Below, I’m using GeoJSON endpoints from Socrata data API endpoints. You can replace one or both of the urls below with your own endpoint, as long as it ends in .geojson!

Here is an example points based data endpoint: https://data.cityofnewyork.us/resource/5uac-w243.geojson (See https://data.cityofnewyork.us/Public-Safety/NYPD-Complaint-Data-Current-Year-To-Date-/5uac-w243 for more information)
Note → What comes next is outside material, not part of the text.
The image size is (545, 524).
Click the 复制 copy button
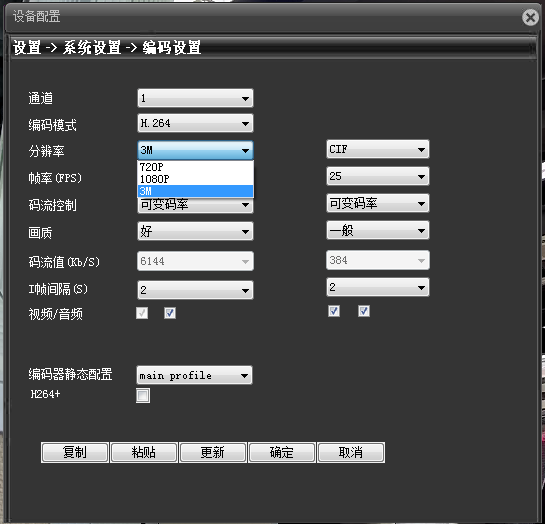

And here is an example polygon based data endpoint: https://data.cityofnewyork.us/resource/imfq-nf3j.geojson (See https://data.cityofnewyork.us/City-Government/2020-Census-Tracts-water-areas-included-Tabular/imfq-nf3j for more information)
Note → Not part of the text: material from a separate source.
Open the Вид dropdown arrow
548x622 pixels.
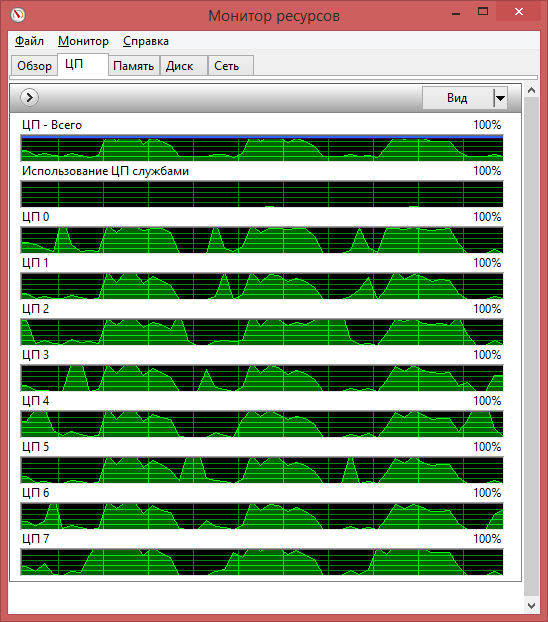pos(500,98)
Note that we’re using readOGR, which we will explain more about later in the workshop. We’ll pull in the polygon based endpoint first.

my_geo_data_1 <- readOGR("https://data.cityofnewyork.us/resource/imfq-nf3j.geojson")
## OGR data source with driver: GeoJSON 
## Source: "https://data.cityofnewyork.us/resource/imfq-nf3j.geojson", layer: "imfq-nf3j"
## with 1000 features
## It has 13 fields

You’ll need to know if you have points or polygons in your data. Now, I intentionally brought in polygon data, so this seems silly. But maybe you’re not sure whether your data has points or polygons. Let’s find out what we have in your case. Look at the top line. It might say something like “SpatialPointsDataFrame” or “SpatialPolygonsDataFrame.” I’m limiting here how deeply we look into the structure by using max.level.
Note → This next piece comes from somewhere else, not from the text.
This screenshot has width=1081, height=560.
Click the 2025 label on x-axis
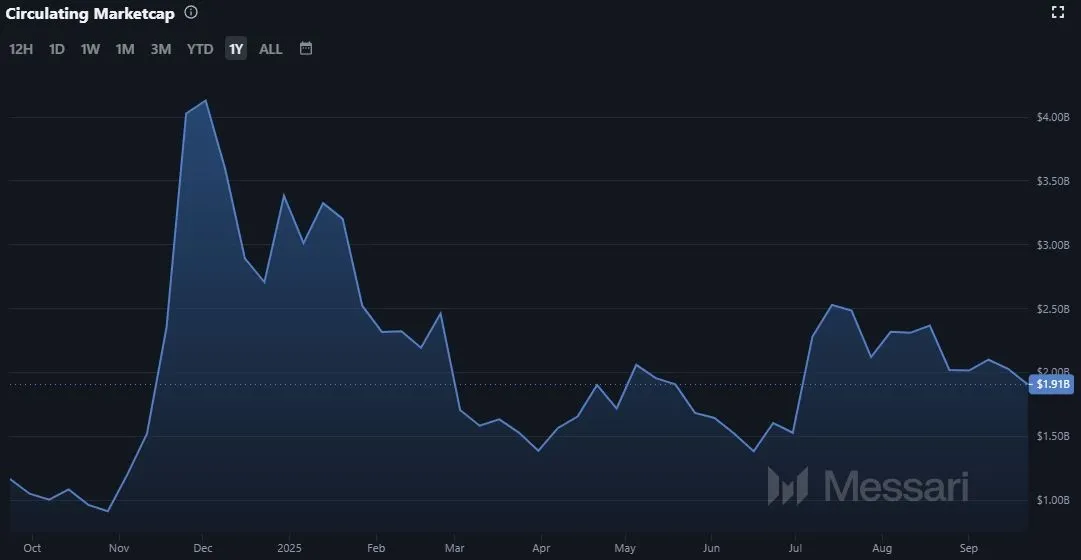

str(my_geo_data_1, max.level = 2)
## Formal class 'SpatialPolygonsDataFrame' [package "sp"] with 5 slots
##   ..@ data       :'data.frame':  1000 obs. of  13 variables:
##   ..@ polygons   :List of 1000
##   ..@ plotOrder  : int [1:1000] 530 531 509 308 297 126 423 542 532 318 ...
##   ..@ bbox       : num [1:2, 1:2] -74.1 40.6 -73.7 40.9
##   .. ..- attr(*, "dimnames")=List of 2
##   ..@ proj4string:Formal class 'CRS' [package "sp"] with 1 slot
##   ..$ comment: chr "TRUE"

Great, we have a polygon data frame – this is a good place to start!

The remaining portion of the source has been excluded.